FRITZ CHESNUT - Purr Valley
& RHONDA HOLBERTON

January 10 -February 22, 2014
Artist Reception: Friday, January 10, 7-10 pm

CULT is pleased to present two congruent solo shows opening on January 10th : Fritz Chesnut: Purr Valley and Rhonda Holberton. Both exhibitions run through February 22nd.

Fritz Chesnut: Purr Valley will feature new paintings by the Los Angeles based painter and Rhonda Holberton will consist of new sculptures and photographs by the Oakland based artist.
 
Fritz Chesnut makes poured acrylic works on canvas that explore cosmic phenomena, geological formations and the topographical. With this new body of work he examines an interplay between space and material, decay and regeneration and macro and micro. His studio practice is analogous to geological evolution, where gravity and climate dictate form. In Chesnut’s work, chance and intention are equally relevant. He employs an intuitive process that allows for an interaction of paint based on subtle shifts in viscosity and accumulation. Acrylic, oil paint and water are poured and sprayed on a horizontally laid-flat canvas. As the paint coalesces, he intervenes by lifting and tilting, creating pools, ravines and fields of color. The enamel and acrylic paint resist, forming skins, blobs and shapes that drift and float on top of wet paint underneath.

The title of the show Purr Valley conjures an idea of both literal landscape and phenomenological intuition or feeling that the paintings embody. The works can be read as surface (landscape) through the peaks and valleys and also as an expression of alchemical movement and fluidity, articulating presence and tension. Chesnut's work filters the history of 20th century abstraction (Louis, Frankenthaler, Rothko) through an immersive lens of psychedelic Southern California surf culture.

Fritz Chesnut was born in 1973 in Santa Fe, New Mexico and lives and works in Los Angeles, California. He received his BA from University of California, Santa Cruz in 1995 and his MFA from Mason Gross School of the Arts, Rutgers University in 1997. He has had solo exhibitions at Country Club, (Los Angeles and Cincinnati) and Bellwether Gallery, (New York). His work has been seen in such venues as Public Fiction, Los Angeles, Pepin Moore, Los Angeles, White Columns, New York, The Bronx Museum, New York, and Andrew Rafacz Gallery, Chicago among many others. He is currently working on a mural for LA><ART Façade, Los Angeles, which will be completed in January 2014.

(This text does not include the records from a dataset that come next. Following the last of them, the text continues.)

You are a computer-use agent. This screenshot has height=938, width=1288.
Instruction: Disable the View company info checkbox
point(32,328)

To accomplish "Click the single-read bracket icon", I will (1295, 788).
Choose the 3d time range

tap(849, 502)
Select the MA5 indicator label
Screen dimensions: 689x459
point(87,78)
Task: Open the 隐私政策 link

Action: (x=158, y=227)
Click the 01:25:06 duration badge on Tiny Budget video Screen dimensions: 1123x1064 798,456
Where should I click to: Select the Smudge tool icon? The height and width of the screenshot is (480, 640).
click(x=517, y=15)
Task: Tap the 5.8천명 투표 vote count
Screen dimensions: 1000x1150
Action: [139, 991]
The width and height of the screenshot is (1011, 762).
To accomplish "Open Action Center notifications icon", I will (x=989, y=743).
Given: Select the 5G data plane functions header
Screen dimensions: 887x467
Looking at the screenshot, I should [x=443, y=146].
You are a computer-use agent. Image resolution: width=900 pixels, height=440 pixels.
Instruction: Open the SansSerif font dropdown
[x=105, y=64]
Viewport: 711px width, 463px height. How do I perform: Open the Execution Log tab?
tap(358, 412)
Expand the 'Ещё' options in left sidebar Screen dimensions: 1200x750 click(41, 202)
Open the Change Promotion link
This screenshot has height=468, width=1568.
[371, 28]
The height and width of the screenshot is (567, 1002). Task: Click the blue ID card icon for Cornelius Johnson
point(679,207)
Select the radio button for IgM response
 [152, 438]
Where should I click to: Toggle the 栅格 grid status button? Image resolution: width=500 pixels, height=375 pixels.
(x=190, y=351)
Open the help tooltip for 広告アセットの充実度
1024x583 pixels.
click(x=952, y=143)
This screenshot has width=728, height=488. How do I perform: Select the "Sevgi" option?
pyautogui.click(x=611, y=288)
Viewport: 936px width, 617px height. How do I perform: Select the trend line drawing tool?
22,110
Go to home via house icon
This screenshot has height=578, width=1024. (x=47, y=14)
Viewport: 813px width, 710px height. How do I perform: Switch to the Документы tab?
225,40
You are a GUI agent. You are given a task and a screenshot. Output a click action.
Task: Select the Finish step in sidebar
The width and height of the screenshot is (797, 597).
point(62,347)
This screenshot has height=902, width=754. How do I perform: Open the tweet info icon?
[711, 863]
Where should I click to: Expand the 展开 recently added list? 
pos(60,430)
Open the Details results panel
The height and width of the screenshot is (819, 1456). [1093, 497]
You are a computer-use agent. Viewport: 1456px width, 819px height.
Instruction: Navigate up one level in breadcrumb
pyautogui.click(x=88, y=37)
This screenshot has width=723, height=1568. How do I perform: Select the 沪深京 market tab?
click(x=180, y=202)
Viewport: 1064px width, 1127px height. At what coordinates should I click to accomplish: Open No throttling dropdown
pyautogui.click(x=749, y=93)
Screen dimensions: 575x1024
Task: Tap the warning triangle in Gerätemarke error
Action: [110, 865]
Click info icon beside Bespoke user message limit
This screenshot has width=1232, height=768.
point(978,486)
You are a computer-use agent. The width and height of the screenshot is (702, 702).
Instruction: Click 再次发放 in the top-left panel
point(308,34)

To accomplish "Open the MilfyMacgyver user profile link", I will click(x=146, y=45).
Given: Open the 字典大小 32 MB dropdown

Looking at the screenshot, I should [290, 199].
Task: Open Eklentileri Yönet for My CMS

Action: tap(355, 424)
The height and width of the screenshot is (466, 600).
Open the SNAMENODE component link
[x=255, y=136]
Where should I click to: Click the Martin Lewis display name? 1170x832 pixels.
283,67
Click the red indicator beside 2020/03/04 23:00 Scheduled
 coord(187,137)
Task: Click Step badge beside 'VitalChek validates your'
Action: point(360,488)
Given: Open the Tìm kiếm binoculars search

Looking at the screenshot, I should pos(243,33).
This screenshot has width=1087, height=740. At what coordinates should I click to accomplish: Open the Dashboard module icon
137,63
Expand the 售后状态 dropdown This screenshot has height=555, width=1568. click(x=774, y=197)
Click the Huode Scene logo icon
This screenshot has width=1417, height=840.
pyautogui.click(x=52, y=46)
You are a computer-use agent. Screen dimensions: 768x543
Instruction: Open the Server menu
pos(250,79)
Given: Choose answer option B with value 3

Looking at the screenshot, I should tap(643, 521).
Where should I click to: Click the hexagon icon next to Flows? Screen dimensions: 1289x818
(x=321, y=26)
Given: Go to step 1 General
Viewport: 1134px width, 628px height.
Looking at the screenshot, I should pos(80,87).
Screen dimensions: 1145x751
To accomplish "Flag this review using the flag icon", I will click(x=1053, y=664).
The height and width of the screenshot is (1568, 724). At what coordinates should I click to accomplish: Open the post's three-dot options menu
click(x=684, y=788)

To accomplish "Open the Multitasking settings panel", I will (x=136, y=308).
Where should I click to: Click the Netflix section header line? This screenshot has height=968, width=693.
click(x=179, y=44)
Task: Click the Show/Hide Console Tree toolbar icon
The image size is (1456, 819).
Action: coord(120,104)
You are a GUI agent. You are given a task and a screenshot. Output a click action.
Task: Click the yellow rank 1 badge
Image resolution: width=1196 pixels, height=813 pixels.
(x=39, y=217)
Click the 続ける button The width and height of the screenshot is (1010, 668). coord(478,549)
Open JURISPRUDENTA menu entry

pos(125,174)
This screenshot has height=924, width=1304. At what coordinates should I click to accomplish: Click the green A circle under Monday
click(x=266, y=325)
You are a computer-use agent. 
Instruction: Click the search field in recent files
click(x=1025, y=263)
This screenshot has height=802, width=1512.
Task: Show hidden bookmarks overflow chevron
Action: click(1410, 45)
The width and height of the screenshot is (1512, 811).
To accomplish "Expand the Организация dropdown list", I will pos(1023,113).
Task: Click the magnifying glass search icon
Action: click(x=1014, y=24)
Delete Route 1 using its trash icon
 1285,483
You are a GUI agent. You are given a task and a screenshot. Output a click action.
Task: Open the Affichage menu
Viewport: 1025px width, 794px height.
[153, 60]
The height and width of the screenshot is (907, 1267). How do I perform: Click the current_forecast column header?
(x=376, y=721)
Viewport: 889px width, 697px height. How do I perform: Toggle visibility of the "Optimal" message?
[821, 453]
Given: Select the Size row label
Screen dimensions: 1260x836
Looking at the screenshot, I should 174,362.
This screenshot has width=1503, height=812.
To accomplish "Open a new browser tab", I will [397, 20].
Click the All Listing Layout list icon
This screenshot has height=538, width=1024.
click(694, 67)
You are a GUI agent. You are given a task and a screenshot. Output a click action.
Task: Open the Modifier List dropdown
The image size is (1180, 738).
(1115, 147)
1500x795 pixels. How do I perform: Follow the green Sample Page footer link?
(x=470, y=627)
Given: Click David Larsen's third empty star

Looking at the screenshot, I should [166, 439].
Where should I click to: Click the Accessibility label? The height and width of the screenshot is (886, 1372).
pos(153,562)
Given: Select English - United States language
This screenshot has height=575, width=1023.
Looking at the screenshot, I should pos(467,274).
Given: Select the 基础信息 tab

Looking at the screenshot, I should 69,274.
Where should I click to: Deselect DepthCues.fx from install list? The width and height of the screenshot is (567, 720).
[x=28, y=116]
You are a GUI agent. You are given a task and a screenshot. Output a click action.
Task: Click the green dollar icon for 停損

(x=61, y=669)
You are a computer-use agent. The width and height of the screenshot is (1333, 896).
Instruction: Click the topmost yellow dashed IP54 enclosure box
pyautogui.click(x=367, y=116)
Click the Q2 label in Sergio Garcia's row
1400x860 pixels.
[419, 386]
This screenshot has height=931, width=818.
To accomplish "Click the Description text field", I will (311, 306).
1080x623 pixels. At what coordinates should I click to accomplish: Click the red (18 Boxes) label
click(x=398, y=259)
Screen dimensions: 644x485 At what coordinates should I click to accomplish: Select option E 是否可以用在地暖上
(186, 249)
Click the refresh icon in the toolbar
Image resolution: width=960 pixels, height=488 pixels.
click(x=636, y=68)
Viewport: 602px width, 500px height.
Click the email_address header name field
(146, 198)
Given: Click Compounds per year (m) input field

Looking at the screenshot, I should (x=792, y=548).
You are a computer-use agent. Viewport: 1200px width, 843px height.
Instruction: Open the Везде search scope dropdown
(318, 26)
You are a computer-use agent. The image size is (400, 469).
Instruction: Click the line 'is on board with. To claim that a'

Rhonda Holberton implements multiple mediums in her practice moving regularly between sculpture, installation and photography. Her work hijacks existing technologies to reveal invisible histories embedded in site and landscape. Her practice illuminates boundaries of our observable universe, examining the distance between our trust in science and our fascination with magic and the ethereal. These investigations find form through physical manifestations: records of typography through acts of accumulation, satellite transmitted cell-phone photos and castings made from dug earth at decommissioned military bases.  Her process is routed in solitary performances, both gestural and pragmatic.

For the sculptural work As Close As I Can Get, Holberton knelt before the gates of a weapons research facility, and in the last three inches of civilian access, rolled cast bars on the pavement, simultaneously sampling data and enacting a gesture of spiritual communion.  While science is dependent on observable and repeatable phenomena, truth and meaning are liberated from such methodologies and seem to arise from the realms of subjective experience. Holberton’s work recovers the parts of human experience that are lost when absolute truth is thought to be found solely in scientific methodologies and conveyed in digital technologies. Her practice utilizes the complexities of these systems to point toward a reality that is immaterial and unpredictable in nature.
 
Rhonda Holberton has exhibited in various Bay Area galleries and institutions including Thomas Welton Stanford Art Gallery, Southern Exposure, San Francisco Arts Commission Gallery and Root Division. Her work was included in the San Jose Institute of Contemporary Art’s Annual Juried Exhibition and in their Next New California in 2013. She has received Project Grants from the San Francisco Arts Commission and Southern Exposure, and Fellowship awards from the Fondation Tenot in Paris, France. In 2012 she edited & published One: Visible Horizons, the first in a series of journals with contributions from various fields on a common theme. Holberton received her B.F.A. from the California College of Arts and Crafts in 2007, and her M.F.A from Stanford University in 2012.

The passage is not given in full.